POEMA PARA UM CÃO AGONIZANDO
Desprezivelmente atirado no meio de entulhos de um morro íngreme,
contemplei um pobre cão, ainda filhote, a agonizar...
Constituía-se apenas de pele e osso.
Seus olhos, de alguma forma marejados, estavam imóveis
suas costelas salientes empurravam levemente a pele para cima
via-se que empregava as últimas forças
na infrutífera luta dos pulmões para conseguir algum ar.
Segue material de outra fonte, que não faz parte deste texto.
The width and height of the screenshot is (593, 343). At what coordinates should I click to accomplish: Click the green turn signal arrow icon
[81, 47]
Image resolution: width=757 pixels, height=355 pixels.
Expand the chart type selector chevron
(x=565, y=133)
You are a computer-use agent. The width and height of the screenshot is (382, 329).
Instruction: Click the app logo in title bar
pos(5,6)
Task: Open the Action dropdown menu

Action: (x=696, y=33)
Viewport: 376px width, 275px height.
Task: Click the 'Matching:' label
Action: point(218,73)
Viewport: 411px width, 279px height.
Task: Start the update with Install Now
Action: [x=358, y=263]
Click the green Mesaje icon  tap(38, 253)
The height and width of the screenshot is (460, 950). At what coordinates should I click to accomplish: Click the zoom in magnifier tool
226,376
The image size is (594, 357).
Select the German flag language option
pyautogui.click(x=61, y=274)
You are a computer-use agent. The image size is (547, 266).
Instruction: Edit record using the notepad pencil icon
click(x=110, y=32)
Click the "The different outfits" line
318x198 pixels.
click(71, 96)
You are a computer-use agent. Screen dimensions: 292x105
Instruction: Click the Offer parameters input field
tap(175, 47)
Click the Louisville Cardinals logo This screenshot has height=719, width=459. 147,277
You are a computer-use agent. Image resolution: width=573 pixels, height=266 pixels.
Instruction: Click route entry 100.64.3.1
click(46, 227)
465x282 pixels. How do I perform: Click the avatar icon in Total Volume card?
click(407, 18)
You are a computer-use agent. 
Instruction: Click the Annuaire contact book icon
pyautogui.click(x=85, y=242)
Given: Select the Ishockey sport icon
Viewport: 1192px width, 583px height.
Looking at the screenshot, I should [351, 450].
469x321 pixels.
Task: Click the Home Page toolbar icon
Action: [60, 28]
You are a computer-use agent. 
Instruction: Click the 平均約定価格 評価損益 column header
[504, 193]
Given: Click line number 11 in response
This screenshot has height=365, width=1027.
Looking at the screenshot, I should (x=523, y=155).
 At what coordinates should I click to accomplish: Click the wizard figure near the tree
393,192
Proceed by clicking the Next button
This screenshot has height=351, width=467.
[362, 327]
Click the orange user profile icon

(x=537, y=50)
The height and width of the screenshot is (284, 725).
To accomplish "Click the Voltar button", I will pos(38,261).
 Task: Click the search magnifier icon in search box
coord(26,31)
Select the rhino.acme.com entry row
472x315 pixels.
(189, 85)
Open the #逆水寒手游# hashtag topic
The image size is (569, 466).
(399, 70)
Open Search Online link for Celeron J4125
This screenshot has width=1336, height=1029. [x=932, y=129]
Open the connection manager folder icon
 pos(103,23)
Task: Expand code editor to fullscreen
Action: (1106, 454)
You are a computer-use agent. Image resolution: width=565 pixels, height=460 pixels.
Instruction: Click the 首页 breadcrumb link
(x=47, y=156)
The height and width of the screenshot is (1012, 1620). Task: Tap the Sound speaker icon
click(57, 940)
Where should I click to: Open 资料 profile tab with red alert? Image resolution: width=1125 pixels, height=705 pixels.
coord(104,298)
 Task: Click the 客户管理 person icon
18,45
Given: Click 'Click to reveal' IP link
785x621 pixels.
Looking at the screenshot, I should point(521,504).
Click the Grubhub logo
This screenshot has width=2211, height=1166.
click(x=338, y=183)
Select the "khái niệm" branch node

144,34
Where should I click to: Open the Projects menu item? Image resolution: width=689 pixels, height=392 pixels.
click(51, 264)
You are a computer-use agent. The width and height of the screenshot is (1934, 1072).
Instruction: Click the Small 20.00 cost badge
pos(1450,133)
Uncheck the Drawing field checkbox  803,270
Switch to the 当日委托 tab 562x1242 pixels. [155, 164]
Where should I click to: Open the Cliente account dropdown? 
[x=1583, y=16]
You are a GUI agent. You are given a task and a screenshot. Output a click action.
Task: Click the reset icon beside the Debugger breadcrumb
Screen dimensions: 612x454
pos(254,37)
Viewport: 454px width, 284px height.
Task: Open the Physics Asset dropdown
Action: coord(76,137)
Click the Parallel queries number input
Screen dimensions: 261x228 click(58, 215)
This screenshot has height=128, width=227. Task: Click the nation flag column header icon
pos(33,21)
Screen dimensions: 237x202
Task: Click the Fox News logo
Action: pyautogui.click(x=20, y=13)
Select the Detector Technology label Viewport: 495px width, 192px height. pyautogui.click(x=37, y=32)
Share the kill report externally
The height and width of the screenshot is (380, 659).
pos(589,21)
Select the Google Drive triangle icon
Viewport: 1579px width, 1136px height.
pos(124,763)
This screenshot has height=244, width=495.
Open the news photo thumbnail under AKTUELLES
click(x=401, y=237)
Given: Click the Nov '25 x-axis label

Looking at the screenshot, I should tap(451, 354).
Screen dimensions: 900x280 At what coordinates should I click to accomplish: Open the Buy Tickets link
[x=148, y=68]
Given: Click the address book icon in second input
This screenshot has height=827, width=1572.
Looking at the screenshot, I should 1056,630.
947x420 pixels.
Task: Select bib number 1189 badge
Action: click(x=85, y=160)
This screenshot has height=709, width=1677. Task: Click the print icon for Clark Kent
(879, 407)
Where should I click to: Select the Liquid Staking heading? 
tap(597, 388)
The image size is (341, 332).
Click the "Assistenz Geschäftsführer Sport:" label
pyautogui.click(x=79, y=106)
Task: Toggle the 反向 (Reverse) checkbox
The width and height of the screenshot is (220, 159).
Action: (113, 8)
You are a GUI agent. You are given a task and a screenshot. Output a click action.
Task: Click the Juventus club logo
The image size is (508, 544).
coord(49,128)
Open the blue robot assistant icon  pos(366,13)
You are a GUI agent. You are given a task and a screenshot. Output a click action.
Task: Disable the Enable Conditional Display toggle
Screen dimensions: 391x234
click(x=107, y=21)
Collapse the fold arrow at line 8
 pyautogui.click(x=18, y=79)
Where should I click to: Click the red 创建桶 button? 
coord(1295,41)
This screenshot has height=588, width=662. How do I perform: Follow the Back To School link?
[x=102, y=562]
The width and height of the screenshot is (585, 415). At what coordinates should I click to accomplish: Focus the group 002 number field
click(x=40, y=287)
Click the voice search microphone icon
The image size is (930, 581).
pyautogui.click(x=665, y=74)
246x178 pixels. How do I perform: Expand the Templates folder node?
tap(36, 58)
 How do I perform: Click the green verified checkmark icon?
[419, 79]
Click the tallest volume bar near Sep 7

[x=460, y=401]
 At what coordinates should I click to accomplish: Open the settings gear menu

No céu, o escaldante sol do meio dia
sobre a cidade uma densa nuvem de poeira.
Ali perto, no alto de um pasto, uma seriema cantou num triste lamento
- é que quando um cão sofre, toda a natureza,
todo o universo sofre junto.
Por alguns segundos, pensei na mão que, um dia,
o tirou de perto de sua mãe
na perigosa euforia que o deslumbramento oferece...
Pensei nas inocentes brincadeiras que um dia esse cãozinho fez
e que, em troca, quem sabe, ganhou pontapés e xingamentos
- um cão é muito mais humano que a maioria dos homens.
Tive a absoluta certeza de que, se por qualquer motivo,
o dono daquele cão aparecesse ali
e o mirasse, por um segundo que fosse,
a energia que ele empregava em tentar respirar,
ele a usaria toda para abanar-lhe, pela última vez, a cauda...
Tua dor, pobre cão,
não difere da minha ou da de qualquer pobre mortal,
o segredo é tentar relevar
ignorar
e, assim, quem nos vê
admira-se do modo como nos acostumamos ao adverso.
Desta forma, outra coisa não podendo fazer por ti,
resta-me apenas te oferecer a morfina barata destes meus versos.